Cast of BBC2 Show Twenty Twelve

Twenty Twelve establishes itself as a mockumentary with a sharp note of wit, but it is never biting or overly critical. Its quality comes in the often light-hearted portrayal of mishaps that reach a level at once hilarious and calamitous. The humour, likewise, arises not from slapstick or coarse swearing (a technique to which too many comedians in our present age have reverted), but rather from side-splitting verbal malapropisms from Siobhan Sharpe and the ridiculous positivity (even in the face of catastrophic disaster) from Head of Deliverance, Ian Fletcher. These two, played by Jessica Hynes and Hugh Bonneville respectively, are the stars of the show, and the jokes come thick and fast when they are communicating. The show portrays the possibility of exchanging several words without ever attaining a productive answer to a debate, and the scenes are made so amusing predominantly because of the different wavelengths that the characters are on. Siobhan’s repeated defence of ‘Here’s what we’re gonna do here’, and ‘You know’, two filler phrases that mean absolutely nothing at all, emphasises the possibilities of language to hide, rather than reveal, meaning. Indeed, when, in the penultimate episode of Series 2, when the acorn required to plant a tree that will grow into a symbol of London 2012’s commitment to sustainability, Siobhan turns to the first of these phrases for a comical 10 times in a row, the futility of her ‘fillers’ is illustrated perfectly. This is because the acorn is missing, and Siobhan is forced to use a chocolate instead. This is the kind of clever, astute humour you can expect throughout the series.

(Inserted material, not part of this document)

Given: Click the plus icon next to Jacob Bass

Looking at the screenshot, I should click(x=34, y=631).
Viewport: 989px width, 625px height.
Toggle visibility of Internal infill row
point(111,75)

The characters are, in general, very well developed. Sara Pascoe, who plays a mock-creative-alternative employee in Siobhan’s PR enterprise, Perfect Curve, could have been better, however. Her stand-up on Channel 4’s ‘Stand Up For The Week’ is infinitely better than what can be found in Twenty Twelve, and it appears that this is not the role for her. Whereas in Channel’s 4’s show, she is strong and powerful and often outshines her male companions on stage, in the BBC’s mockumentary her jokes are very hit and miss. By contrast, Jessica Hynes incorporates the pointlessness of these creative-types perfectly. She is scripted beautifully, a mocking manipulation of creative’s use of language (starting every single answer to a question with a long ‘So…’), and her hilarious ‘advice’ to the others (to Kay Hope: ‘You’ve got to be cool… you’ve got to be out there… and if that’s not in your head… maybe you’re in the wrong head…’) embodies the often disastrous Olympic preparations in the real world.

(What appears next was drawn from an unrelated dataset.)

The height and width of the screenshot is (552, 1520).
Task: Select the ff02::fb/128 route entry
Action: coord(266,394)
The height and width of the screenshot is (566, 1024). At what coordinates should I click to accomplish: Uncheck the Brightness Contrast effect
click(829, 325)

Hugh Bonneville has been criticised in some corners for not being funny enough, but these commentators are probably just too fond of him in his role in ‘Downton Abbey’. Bonneville plays his role excellently, and both his board meetings and his interactions with Siobhan are entertaining beyond measure. He sticks to a positive outlook (‘That’s all good, then’, ‘moving forward’, ‘going forward’), which ridicules those books on managerial tips and tricks that always talk about motion and advancement to keep optimistic. The Yorkshire tones of Nick Jowett (played by Vincent Franklin) provide a voice of reason in the board room, a voice that stands out amidst a sea of truisms and pleonasms that help no-one. In the penultimate episode of Series 2, Nick even stops Ian just after he has talked about ‘moving forward’, reminding him that if things continue in the same vein, the only direction they will be going is backwards.

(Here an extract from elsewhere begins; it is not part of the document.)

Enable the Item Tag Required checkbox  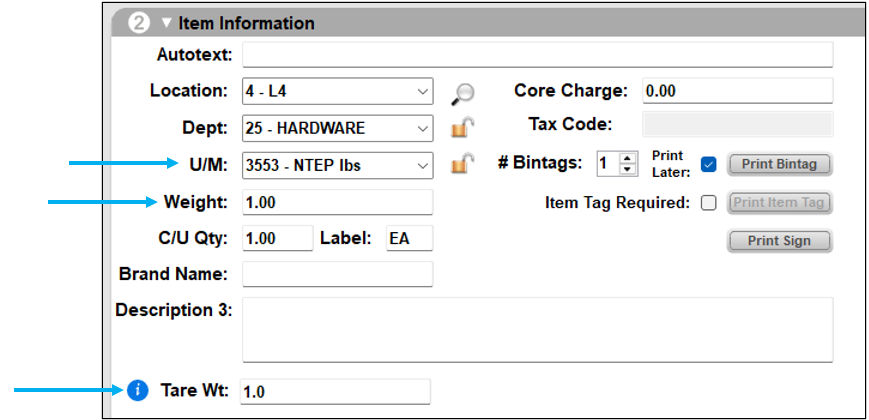(709, 203)
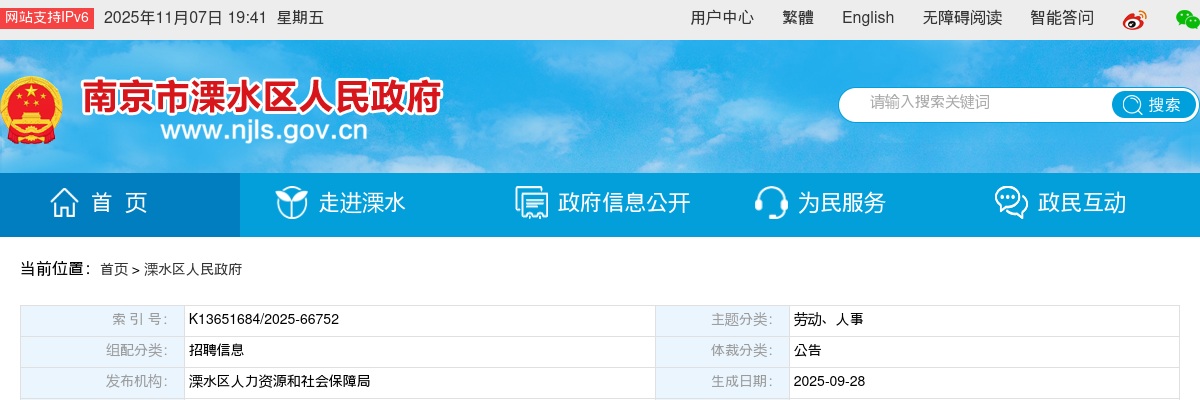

This is a fantastic comedy show that is full of laughs, and the relationships built up between the characters are simply wonderful. Check it out if you get the chance, and make sure to watch some of it during the actual 2012 Olympics. It has already predicted some of the hilarious mistakes that have been made during the preparation period, so perhaps it will have foreseen other calamities! 5 out of 5, without a doubt.

What do you think, and who is your favourite character?